Sollte die EU den Handel mit US-Anleihen verbieten?
Wenn Sie Grönland kaufen wollen oder Wahlbestechung machen wollen, müssen Sie Schulden machen und Anleihen herausgeben.
Sehr geehrter Herr S.,
die jüngsten handelspolitischen Drohungen aus den USA sind politisch problematisch. Politische Provokationen, wie Aussagen zum „Kauf“ von Grönland oder um Wahlkampfpraktiken in den USA: Das sind politische Probleme, die politisch beantwortet werden müssen – mit Diplomatie, klaren Worten und gegebenenfalls gezielten Sanktionen gegen Verantwortliche. Ein pauschales Finanzmarktverbot wäre grob, ineffektiv und rechtlich heikel.

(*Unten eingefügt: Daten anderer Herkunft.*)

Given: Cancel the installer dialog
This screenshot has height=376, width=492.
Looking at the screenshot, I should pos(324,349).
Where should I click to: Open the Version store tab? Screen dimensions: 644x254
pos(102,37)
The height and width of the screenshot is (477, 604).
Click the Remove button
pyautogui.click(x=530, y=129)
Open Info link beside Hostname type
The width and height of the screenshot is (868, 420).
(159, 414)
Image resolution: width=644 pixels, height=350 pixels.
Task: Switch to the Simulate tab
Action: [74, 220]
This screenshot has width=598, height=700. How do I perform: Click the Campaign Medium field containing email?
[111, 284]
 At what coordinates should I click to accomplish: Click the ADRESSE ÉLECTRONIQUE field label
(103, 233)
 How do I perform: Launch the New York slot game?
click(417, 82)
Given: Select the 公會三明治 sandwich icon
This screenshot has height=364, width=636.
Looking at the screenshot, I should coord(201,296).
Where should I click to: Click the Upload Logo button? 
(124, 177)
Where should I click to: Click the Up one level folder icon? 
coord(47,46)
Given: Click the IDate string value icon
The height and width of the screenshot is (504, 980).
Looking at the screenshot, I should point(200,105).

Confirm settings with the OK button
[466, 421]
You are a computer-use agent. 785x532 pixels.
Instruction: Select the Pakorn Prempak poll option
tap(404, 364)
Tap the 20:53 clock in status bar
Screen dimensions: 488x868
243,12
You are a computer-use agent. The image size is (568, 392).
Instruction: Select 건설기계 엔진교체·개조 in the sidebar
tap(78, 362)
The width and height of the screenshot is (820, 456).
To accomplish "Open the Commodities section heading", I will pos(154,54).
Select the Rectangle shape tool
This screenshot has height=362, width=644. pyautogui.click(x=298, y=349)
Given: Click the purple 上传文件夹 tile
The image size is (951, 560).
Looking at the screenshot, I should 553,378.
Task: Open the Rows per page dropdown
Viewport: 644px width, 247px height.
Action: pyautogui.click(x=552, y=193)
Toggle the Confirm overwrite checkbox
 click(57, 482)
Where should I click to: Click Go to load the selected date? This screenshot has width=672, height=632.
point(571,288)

Handel darf nicht als Druckmittel missbraucht werden, um souveräne Entscheidungen von Partnern zu beeinflussen. In dieser Bewertung sind wir uns in Europa einig.
Ein Verbot des Handels mit US-Staatsanleihen lehnen wir aber ab. Politischer Druck gehört politisch beantwortet – nicht durch Eingriffe in die Stabilität der Finanzmärkte. Als Bundestagsabgeordneter der CDU/CSU-Bundestagsfraktion sage ich das auch mit Blick auf Verantwortung und Augenmaß.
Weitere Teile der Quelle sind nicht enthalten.